Plenty to talk about at club
Annandale Speakers Club met in Lockerbie Bowling Club on November 1 when there was a good attendance of members present.
President John Kerr demonstrated his versatility by also acting as Mr Speaker for the evening.
Ronnie Callander got the meeting off to a good start with “Light the blue touch paper.”
He tackled the explosive subject of Brexit which has been stirred up by both the press and politicians and is so complicated for both Britain and Europe.
Ronnie went on to discuss the Gunpowder Plot and how Guy Fawkes had been caught.
“It’s all going up in smoke” was David Bell’s subject.
He told the story of Joachim Ronnebergh, a Norwegian who came to Britain during the war with 10 others from the Norwegian Resistance, to have military training prior to being parachuted into Norway to attack the Telemark Norsk Hydro Heavy Water Plant.
This daring raid successfully destroyed the plant and foiled Hitler’s plans to have a nuclear bomb.
They then made their escape to Sweden.
Joachim died last week aged 99. Members found the speech most interesting.
Next to the rostrum was Frank Farrell who posed the question “What has happened to Hallowe’en?”
In a very amusing speech Frank related his experiences as a youngster dressing up in an old jacket worn back to front and covered with a sheet.
They went guising with their turnip lanterns calling at many houses and delivering their party pieces of poetry and song before receiving their rewards of monkey nuts, tablet and toffee apples. How things have changed: the turnip has been replaced by the pumpkin; costumes are readily and cheaply available at the supermarket and the youngsters just have to tell a joke before being rewarded.
In Frank’s opinion the magic of Hallowe’en has been lost.
Topics were in the capable hands of Brian Shaw who posed the questions to John Reid, Sandy Grant, Alan Collins, George Gilhooly and Bruce Edinsor.
Subjects ranged from hair styles, the budget, village halls and crowd funding in Moffat. All were well answered.
In the second half Bobby Smith’s subject was “Look after the pennies.”

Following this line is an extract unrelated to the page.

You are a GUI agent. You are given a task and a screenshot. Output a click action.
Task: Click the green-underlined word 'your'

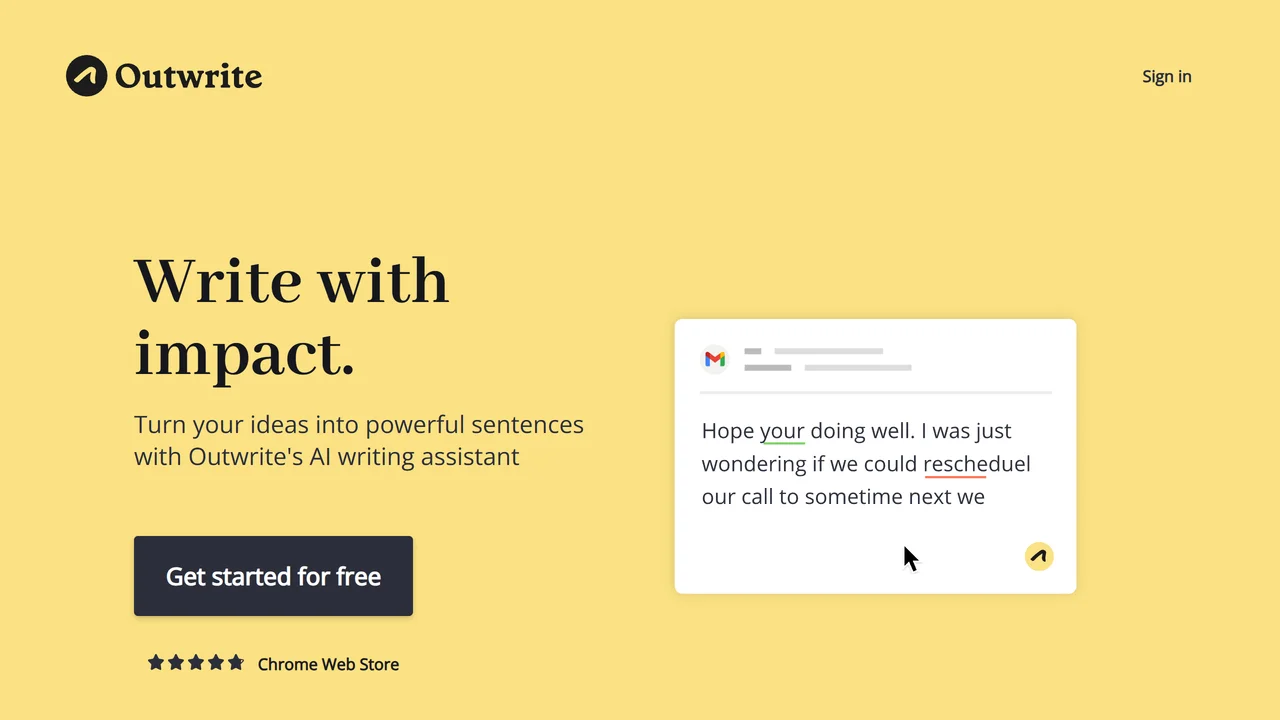pos(782,431)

Members were treated to the tale of farming before and during the Second World War when even some hill ground was used to produce food and the sheep’s wool was in demand to produce uniforms for the troops.
Bobby explained that when sheep are being out-wintered it is important to give them some food in the troughs or else they will lose condition and cast their wool.
He explained that the loose wool can be harmful to oyster catchers and other birds.
He illustrated his speech with photographs.
Bobby was critical of the fat cats of industry today who are paid far too much while the rest of us have to look after the pennies.
“A fool and his money” was tackled by Phil Kenyon.
He told the fascinating story of a fraud carried out in 1820 by Gregor McGregor who invented a new country called “Poyais” extending to some 1800 acres.
McGregor produced maps and brochures about the country and invited people to invest.
This was so successful that in 1822 two ships set sail for Poyais only to discover they had been duped and McGregor had absconded to France with £200,000.
Phil then outlined some of the cyber scams and frauds that we all encounter today and warned members to be on their guard. This was an excellent speech.
The last speech of the evening, from Alistair Stevenson, was entitled “All that glitters is not gold”.
Alistair agreed with the statement and felt that the youngsters of today should listen to their elders: standards are slipping and there is a lack of morality in the modern world.
He went on to describe the properties of gold including fool’s gold.
He quoted from Shakespeare’s Merchant of Venice where the suitors of Portia had to choose one of the three caskets – gold, silver or lead to win her hand in marriage. This was a very good speech to conclude the meeting.
Critic Michael Dickie had little to criticise and much to praise. Timekeeper Kenneth Morland proposed a vote of thanks.